* Set problem: Write out every one of the records below verbatim, line for line.

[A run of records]

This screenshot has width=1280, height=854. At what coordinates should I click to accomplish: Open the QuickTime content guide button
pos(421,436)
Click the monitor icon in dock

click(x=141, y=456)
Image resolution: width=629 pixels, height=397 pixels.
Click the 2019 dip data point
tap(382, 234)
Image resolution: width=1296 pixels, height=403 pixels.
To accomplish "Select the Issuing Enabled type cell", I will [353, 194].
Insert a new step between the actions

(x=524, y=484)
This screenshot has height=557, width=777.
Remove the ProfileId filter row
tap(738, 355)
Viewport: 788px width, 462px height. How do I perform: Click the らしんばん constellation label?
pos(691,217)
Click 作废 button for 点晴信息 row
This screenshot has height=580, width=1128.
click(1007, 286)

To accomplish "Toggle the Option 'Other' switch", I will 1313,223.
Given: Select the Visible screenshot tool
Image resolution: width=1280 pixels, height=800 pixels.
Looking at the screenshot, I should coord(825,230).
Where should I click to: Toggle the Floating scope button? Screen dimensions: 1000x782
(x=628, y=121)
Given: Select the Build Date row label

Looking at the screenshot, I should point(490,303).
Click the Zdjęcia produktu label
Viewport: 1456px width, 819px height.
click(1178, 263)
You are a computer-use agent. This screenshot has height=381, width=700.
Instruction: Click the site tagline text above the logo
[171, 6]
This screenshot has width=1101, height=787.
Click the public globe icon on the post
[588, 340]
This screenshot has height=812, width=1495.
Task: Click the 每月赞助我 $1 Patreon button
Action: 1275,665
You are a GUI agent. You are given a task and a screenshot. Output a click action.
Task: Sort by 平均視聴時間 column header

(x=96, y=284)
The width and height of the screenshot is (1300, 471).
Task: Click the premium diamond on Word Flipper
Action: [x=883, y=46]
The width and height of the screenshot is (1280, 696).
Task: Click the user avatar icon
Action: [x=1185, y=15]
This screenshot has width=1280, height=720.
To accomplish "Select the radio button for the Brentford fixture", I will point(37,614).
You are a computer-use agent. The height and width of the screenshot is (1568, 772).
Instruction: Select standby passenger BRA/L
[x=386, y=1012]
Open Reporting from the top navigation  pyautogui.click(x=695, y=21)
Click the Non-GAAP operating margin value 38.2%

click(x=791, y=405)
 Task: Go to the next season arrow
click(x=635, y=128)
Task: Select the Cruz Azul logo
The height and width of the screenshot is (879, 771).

* Expected answer:
This screenshot has width=1280, height=854. At what coordinates should I click to accomplish: Open the QuickTime content guide button
pos(421,436)
Click the monitor icon in dock

click(x=141, y=456)
Image resolution: width=629 pixels, height=397 pixels.
Click the 2019 dip data point
tap(382, 234)
Image resolution: width=1296 pixels, height=403 pixels.
To accomplish "Select the Issuing Enabled type cell", I will [353, 194].
Insert a new step between the actions

(x=524, y=484)
This screenshot has height=557, width=777.
Remove the ProfileId filter row
tap(738, 355)
Viewport: 788px width, 462px height. How do I perform: Click the らしんばん constellation label?
pos(691,217)
Click 作废 button for 点晴信息 row
This screenshot has height=580, width=1128.
click(1007, 286)

To accomplish "Toggle the Option 'Other' switch", I will 1313,223.
Given: Select the Visible screenshot tool
Image resolution: width=1280 pixels, height=800 pixels.
Looking at the screenshot, I should coord(825,230).
Where should I click to: Toggle the Floating scope button? Screen dimensions: 1000x782
(x=628, y=121)
Given: Select the Build Date row label

Looking at the screenshot, I should point(490,303).
Click the Zdjęcia produktu label
Viewport: 1456px width, 819px height.
click(1178, 263)
You are a computer-use agent. This screenshot has height=381, width=700.
Instruction: Click the site tagline text above the logo
[171, 6]
This screenshot has width=1101, height=787.
Click the public globe icon on the post
[588, 340]
This screenshot has height=812, width=1495.
Task: Click the 每月赞助我 $1 Patreon button
Action: 1275,665
You are a GUI agent. You are given a task and a screenshot. Output a click action.
Task: Sort by 平均視聴時間 column header

(x=96, y=284)
The width and height of the screenshot is (1300, 471).
Task: Click the premium diamond on Word Flipper
Action: [x=883, y=46]
The width and height of the screenshot is (1280, 696).
Task: Click the user avatar icon
Action: [x=1185, y=15]
This screenshot has width=1280, height=720.
To accomplish "Select the radio button for the Brentford fixture", I will point(37,614).
You are a computer-use agent. The height and width of the screenshot is (1568, 772).
Instruction: Select standby passenger BRA/L
[x=386, y=1012]
Open Reporting from the top navigation  pyautogui.click(x=695, y=21)
Click the Non-GAAP operating margin value 38.2%

click(x=791, y=405)
 Task: Go to the next season arrow
click(x=635, y=128)
Task: Select the Cruz Azul logo
The height and width of the screenshot is (879, 771).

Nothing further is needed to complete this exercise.